BRIEF DESCRIPTION OF THE DRAWINGS

[0014] FIG. 1 is a drawing of a common prior-art T-flask, which is commercially available in various sizes;

[0015] FIG. 2 shows how the flask of FIG. 1 is accessed through the removal of a lid on one end of the flask, requiring pipettes as long as 13 inches;

[0016] FIG. 3A is a drawing which depicts a tissue culture flask vessel according to the invention having an access port which is more amenable to an automated removal and delivery of fluid;

[0017] FIG. 3B illustrates a robotic manipulation of the Flask of FIG. 3A;

[0018] FIG. 4A is a drawing of a two-level flask according to the invention illustrating liquid being added to or drawn from the upper level; and

[0019] FIG. 4B is a drawing of the two-level flask shown in FIG. 4A with liquid being added to or drawn from the lower level.

DESCRIPTION OF THE INVENTION

[0020] This invention is directed to a tissue culture flask vessel that provides an access port which is more amenable to an automated removal and delivery of fluid. FIG. 3A is a drawing that shows a preferred implementation of such a design. As shown, the design 14 uses the same basic T-flask, but also incorporates a lid 16 located on the top side of the flask. A slight tilt of the flask now locates the fluid in the front corner of the flask which can easily be accessed by a top-down pipette of much shorter length 18, on the order of two inches. This greatly reduces the angular tolerances for pipette access as well as significantly reduces the amount of tilt manipulation required to locate the fluid for pipette access.

[0021] All of these factors greatly increase the robustness of an automated approach to cell culture. In particular, FIG. 3B illustrates a robotic manipulation of the flask of FIG. 3A. In this case one or more multi-axis arms having appropriate end effectors 30 and 30′ are used to manipulate the pipette 18 and/or flask 14. Such arms are commercially available from a variety of manufacturers, including but not limited to Adept, Inc., CRS Robotics, FANUC Robotics, Motoman, Rixan Associates, Seiko D-Tran, and others.

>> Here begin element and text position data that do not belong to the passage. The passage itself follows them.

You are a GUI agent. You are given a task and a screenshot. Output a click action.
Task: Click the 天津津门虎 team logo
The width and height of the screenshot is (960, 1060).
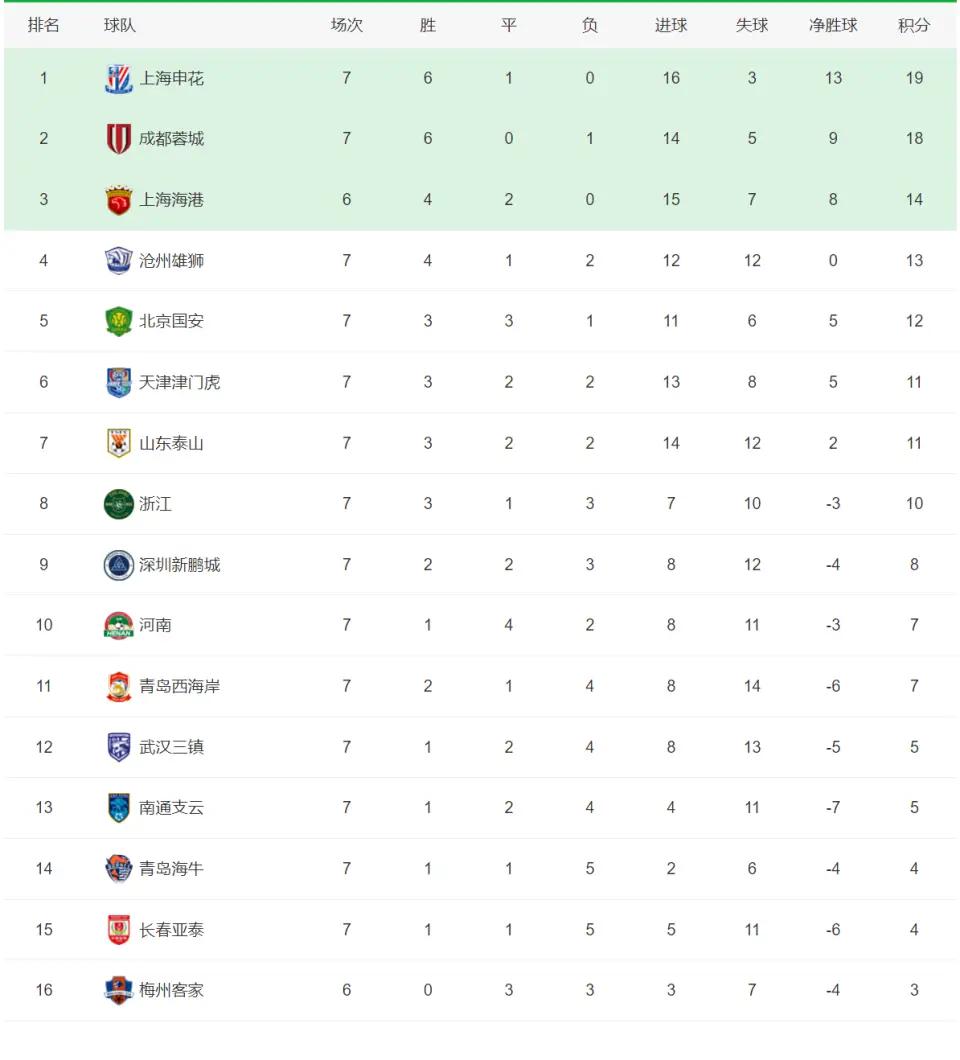click(119, 383)
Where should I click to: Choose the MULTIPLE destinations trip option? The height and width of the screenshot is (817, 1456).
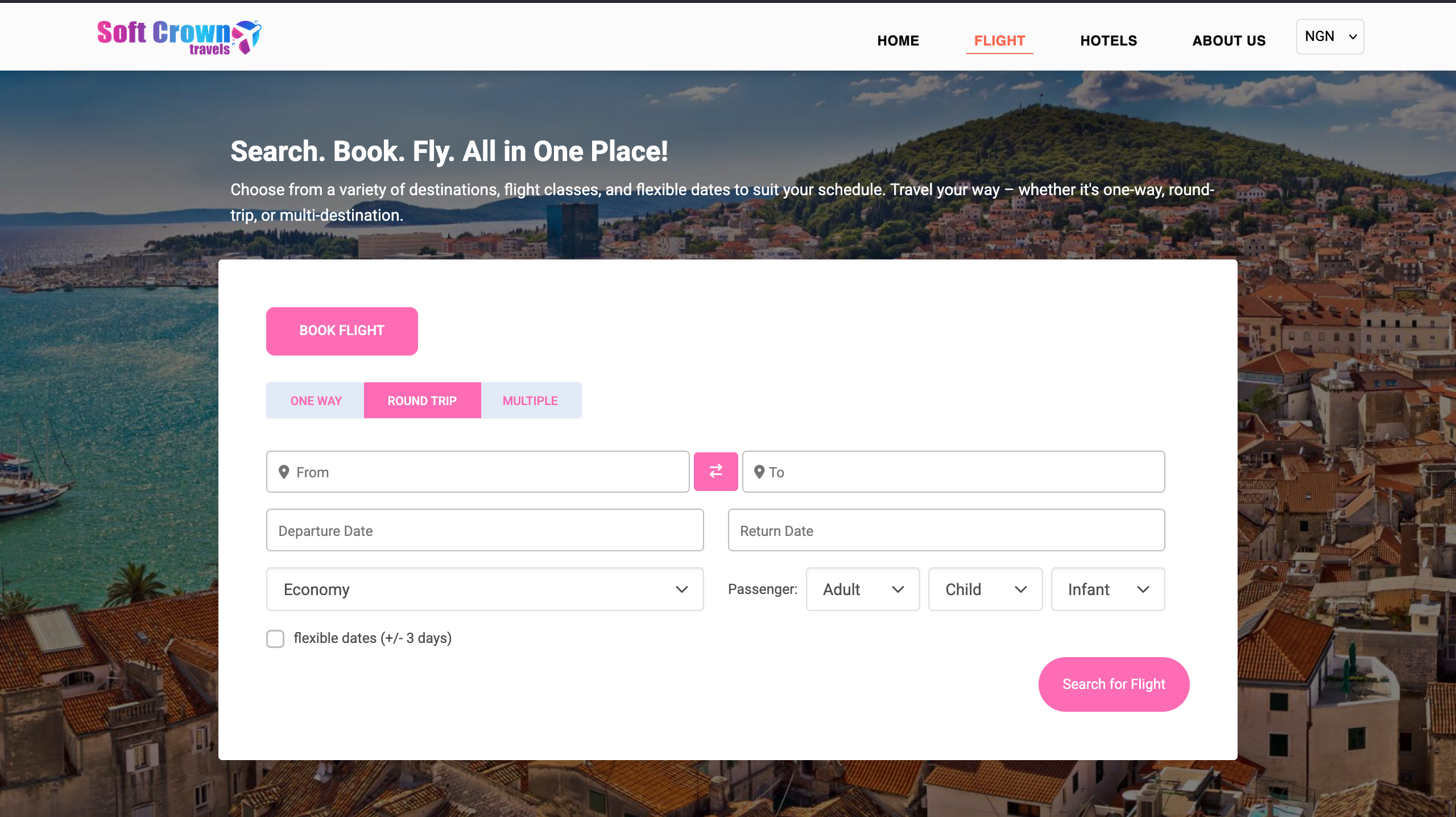pyautogui.click(x=530, y=401)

[0022] In the preferred embodiment and as shown in FIGS. 3 and 4, the lid access on flasks according to the invention is recessed so that the flask can also be stacked on top of each other, as is common practice in storage. It may be advantageous to preserve the existing lid 20 as found on current flasks designs to maintain proper gas exchange.

[0023] Another implementation may allow for a multiple layer flask which allows for two or more surfaces to be accessed within the same flask by a single top access port. This is accomplished with access to the upper and lower level surfaces using a short pipette [26]. FIG. 4A shows liquid being added to or drawn from the upper level 22, whereas FIG. 4B is a drawing of the two-level flask shown in FIG. 4A with liquid being added to or drawn from the lower level 24. It will be appreciated that although two levels are shown, three or more may be accommodated through appropriate engineering modification.